• The task: Each line of the records containing "orange" is to be copied out and returned.

╭──

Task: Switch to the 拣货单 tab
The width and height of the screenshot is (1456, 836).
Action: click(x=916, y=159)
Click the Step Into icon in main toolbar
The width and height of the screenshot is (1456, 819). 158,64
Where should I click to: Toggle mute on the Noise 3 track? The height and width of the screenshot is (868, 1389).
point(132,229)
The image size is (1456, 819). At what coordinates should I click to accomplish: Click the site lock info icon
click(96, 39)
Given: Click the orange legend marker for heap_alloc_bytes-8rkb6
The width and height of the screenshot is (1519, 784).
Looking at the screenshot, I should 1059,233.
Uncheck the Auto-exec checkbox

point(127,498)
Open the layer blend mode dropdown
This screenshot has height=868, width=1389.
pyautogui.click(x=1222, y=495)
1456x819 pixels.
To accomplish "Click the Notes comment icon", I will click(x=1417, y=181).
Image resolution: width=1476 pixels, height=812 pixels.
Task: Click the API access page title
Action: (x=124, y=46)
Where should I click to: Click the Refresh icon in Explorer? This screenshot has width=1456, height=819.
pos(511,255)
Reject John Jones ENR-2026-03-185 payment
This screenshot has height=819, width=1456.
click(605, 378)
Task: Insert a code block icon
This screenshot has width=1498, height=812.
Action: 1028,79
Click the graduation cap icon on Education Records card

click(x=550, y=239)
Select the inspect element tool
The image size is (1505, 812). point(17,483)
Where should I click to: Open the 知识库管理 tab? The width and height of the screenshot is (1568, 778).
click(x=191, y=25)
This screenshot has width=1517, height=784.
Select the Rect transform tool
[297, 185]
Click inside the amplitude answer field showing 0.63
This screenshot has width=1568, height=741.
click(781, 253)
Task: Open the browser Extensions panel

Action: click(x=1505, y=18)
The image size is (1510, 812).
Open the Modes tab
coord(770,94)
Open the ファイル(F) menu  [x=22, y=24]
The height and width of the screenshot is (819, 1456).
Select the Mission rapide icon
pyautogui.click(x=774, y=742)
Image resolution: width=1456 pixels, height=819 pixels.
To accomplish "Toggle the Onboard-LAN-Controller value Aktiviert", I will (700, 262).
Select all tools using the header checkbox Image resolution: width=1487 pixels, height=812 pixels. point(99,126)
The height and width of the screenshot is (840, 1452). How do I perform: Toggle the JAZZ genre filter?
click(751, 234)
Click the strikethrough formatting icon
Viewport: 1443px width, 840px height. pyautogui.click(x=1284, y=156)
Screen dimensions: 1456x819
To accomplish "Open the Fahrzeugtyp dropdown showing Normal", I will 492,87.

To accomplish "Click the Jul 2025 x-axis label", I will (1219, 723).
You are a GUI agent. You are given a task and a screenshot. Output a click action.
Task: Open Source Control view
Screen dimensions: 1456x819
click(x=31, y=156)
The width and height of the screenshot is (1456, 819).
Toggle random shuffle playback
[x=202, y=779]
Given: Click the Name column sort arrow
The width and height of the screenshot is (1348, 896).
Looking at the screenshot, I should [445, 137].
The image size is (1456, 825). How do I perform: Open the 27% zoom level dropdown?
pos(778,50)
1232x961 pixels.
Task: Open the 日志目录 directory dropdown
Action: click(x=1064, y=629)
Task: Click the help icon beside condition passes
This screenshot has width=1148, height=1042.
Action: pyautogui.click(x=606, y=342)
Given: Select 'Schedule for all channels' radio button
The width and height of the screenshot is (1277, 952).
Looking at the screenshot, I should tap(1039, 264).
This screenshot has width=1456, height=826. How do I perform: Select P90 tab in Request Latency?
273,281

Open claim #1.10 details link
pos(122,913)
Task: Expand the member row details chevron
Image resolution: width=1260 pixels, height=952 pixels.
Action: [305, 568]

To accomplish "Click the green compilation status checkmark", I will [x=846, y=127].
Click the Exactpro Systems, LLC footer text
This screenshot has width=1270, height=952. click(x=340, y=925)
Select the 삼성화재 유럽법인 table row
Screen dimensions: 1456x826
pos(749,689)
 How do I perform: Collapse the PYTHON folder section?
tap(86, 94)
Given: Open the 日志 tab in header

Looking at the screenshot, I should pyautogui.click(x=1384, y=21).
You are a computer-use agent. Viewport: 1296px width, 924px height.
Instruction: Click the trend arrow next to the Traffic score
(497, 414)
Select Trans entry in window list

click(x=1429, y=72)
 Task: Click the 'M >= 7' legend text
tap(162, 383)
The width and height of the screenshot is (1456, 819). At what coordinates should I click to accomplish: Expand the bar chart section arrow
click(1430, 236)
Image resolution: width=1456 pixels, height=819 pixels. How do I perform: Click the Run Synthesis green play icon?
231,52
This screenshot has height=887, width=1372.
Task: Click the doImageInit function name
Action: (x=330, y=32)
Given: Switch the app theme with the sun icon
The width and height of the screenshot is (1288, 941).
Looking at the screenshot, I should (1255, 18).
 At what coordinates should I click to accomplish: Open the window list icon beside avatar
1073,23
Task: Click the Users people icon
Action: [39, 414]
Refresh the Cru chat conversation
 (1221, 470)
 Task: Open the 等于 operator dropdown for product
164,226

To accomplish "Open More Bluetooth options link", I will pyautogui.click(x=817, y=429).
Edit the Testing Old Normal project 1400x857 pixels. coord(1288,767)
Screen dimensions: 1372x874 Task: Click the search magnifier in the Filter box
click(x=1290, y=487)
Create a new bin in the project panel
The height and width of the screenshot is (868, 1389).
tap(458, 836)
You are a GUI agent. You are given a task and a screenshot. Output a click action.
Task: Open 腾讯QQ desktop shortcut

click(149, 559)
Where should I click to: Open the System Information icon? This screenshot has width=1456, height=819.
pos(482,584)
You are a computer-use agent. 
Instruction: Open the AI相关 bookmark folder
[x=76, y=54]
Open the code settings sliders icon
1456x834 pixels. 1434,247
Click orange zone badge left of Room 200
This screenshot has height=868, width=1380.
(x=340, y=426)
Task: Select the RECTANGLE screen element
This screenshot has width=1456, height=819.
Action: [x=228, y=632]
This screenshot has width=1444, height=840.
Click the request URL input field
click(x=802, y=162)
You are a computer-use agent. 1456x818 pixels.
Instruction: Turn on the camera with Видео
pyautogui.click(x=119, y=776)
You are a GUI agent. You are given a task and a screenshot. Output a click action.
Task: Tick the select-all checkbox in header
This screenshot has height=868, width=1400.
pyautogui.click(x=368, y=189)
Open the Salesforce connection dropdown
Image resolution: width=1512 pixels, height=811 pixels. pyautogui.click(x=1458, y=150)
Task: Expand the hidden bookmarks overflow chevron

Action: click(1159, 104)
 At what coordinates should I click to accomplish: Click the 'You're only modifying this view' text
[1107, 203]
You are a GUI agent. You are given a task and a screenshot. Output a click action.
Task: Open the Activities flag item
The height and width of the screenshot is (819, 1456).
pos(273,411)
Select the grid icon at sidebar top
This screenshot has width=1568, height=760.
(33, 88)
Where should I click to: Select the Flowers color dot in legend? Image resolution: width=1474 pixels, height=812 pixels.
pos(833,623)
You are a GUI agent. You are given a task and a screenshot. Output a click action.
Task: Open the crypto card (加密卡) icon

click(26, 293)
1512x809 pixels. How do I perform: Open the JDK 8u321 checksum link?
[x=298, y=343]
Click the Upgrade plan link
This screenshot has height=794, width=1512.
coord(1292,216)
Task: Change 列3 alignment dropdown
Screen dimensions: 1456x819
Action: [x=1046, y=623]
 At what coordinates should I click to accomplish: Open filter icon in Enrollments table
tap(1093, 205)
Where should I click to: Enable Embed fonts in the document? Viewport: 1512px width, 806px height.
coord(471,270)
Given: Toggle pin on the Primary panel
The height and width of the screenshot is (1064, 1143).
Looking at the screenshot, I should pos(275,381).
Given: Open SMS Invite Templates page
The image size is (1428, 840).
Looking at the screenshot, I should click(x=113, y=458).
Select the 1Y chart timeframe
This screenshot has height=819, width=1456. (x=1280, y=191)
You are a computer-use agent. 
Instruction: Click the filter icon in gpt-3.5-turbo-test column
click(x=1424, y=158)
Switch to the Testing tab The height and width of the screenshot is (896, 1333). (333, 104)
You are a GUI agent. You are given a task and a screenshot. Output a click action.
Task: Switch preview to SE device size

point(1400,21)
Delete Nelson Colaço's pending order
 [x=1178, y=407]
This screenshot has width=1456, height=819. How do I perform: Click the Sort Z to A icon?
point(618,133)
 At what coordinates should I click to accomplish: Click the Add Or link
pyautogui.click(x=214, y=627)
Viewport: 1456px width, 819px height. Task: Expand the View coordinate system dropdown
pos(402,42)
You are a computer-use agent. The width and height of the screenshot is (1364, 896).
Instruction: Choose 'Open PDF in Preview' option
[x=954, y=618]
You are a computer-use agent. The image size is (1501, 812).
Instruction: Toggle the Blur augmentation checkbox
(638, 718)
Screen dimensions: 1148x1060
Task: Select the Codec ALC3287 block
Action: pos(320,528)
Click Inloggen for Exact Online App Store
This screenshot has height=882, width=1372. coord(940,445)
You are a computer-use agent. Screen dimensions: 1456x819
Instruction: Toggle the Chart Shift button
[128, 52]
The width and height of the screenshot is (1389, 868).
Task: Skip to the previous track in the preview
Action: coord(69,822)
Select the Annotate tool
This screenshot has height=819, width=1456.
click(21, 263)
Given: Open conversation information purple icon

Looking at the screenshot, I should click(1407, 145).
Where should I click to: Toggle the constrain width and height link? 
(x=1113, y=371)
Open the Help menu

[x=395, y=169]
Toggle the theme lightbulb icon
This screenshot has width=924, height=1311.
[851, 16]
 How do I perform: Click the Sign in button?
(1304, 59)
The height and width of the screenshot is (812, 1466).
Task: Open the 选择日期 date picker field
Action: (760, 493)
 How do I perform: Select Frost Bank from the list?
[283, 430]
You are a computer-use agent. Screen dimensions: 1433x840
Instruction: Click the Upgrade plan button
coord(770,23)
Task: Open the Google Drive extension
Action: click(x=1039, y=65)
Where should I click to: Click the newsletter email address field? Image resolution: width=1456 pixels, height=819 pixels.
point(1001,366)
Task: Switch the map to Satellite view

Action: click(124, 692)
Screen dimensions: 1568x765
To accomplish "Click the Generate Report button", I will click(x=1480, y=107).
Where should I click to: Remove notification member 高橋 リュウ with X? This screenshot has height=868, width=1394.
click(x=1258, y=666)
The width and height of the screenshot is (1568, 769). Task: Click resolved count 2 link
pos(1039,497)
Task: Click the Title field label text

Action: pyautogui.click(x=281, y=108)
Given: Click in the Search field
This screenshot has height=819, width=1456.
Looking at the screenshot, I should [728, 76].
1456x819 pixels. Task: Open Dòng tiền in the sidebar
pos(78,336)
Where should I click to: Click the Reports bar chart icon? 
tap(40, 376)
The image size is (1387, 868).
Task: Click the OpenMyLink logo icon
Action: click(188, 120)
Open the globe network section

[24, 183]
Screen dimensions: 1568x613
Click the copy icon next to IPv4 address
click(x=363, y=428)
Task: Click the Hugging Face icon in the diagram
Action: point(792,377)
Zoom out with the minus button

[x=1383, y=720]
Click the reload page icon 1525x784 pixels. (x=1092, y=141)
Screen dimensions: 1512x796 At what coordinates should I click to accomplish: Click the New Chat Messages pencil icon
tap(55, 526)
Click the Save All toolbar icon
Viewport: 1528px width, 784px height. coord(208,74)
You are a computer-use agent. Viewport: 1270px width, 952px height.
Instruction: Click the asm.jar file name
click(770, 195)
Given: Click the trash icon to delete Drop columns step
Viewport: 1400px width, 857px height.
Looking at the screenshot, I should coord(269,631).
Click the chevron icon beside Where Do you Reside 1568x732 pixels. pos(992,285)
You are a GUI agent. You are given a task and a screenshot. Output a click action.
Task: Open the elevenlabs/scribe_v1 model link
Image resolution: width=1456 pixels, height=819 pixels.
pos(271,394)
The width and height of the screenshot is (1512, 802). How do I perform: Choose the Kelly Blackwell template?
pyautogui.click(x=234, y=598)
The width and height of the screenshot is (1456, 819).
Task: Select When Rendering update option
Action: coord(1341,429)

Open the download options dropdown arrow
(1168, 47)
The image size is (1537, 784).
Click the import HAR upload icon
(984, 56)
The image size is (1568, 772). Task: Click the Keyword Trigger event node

╰──

• Expected output:
Given: Click the orange legend marker for heap_alloc_bytes-8rkb6
Click orange zone badge left of Room 200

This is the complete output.